--- Data Enclosed Below ---

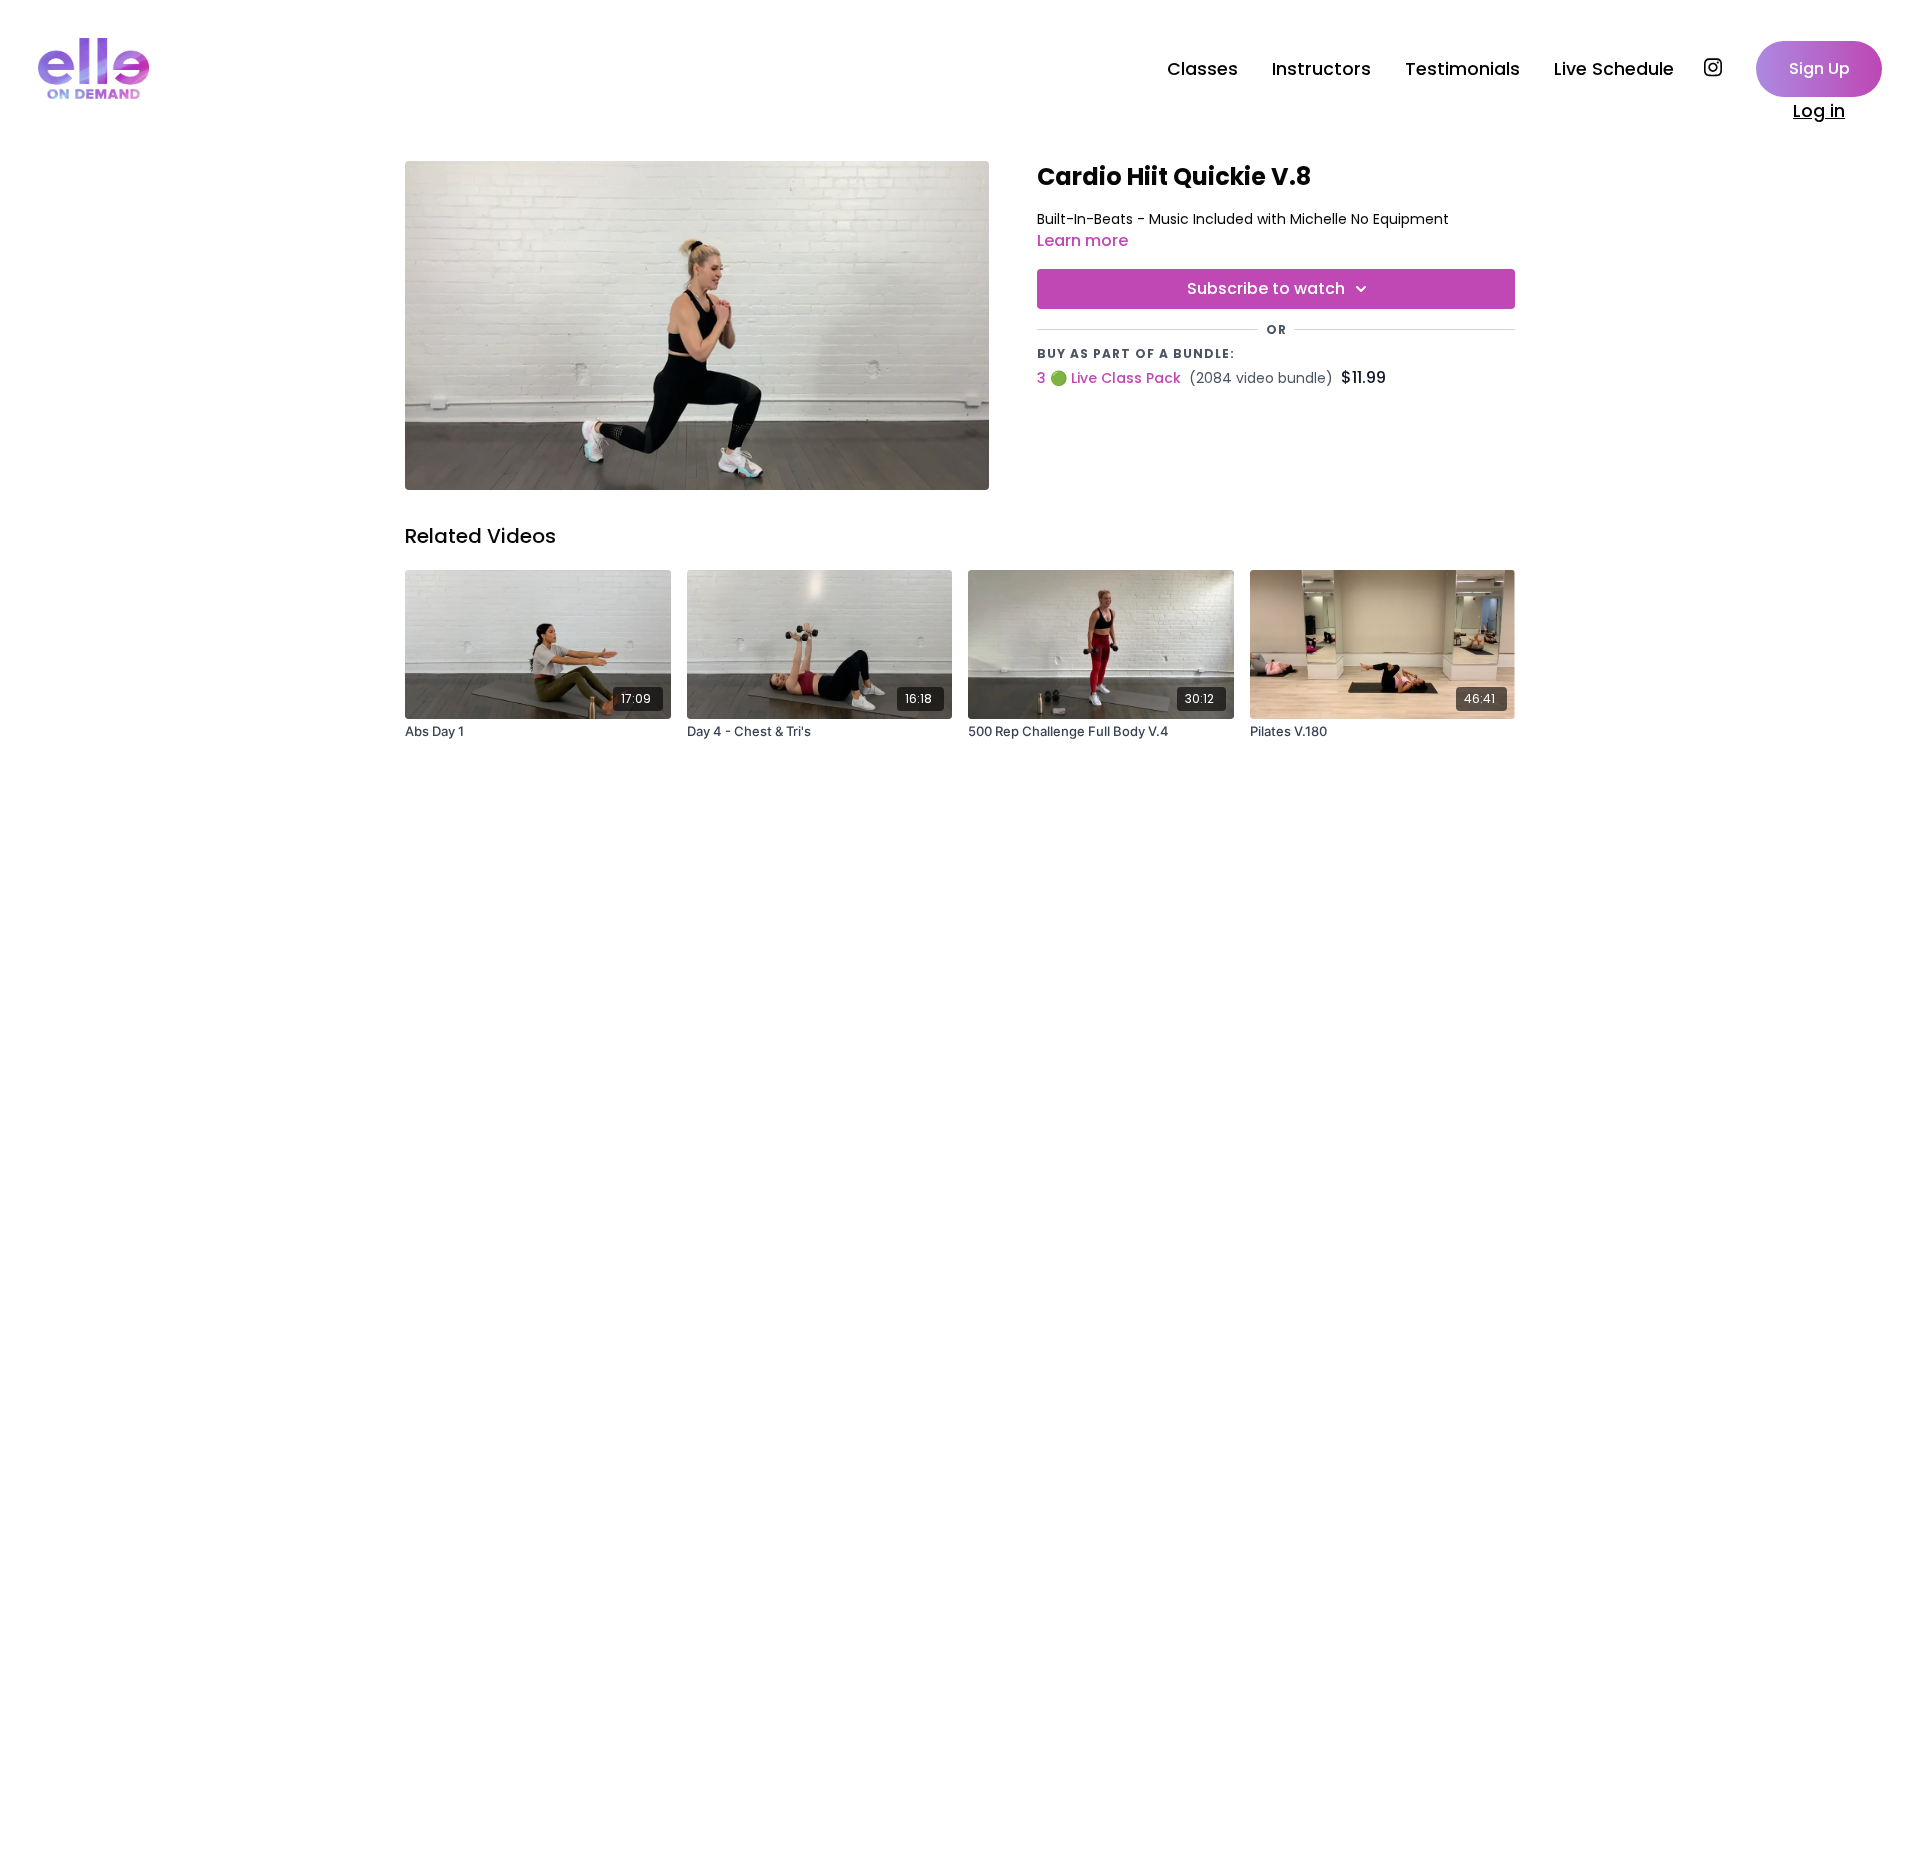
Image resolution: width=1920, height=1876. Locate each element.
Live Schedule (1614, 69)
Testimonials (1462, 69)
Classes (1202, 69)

--- End of Enclosed Data ---
--- Data Enclosed Below ---

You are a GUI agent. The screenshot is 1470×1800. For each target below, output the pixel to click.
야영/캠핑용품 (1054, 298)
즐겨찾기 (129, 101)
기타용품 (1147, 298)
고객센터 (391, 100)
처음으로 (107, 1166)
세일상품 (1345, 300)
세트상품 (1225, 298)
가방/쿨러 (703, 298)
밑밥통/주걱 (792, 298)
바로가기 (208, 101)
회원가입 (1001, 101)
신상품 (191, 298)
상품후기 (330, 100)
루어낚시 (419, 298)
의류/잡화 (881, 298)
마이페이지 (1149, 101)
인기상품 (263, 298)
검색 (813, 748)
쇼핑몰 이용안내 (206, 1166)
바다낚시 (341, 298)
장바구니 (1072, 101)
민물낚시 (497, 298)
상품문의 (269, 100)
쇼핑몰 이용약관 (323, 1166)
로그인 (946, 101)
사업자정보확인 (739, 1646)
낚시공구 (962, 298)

--- End of Enclosed Data ---

**Aim of the exercise**:
Where the string "each" appears in a line of the entries, count that line, and state the total alone.

**Answer for this exercise**:
2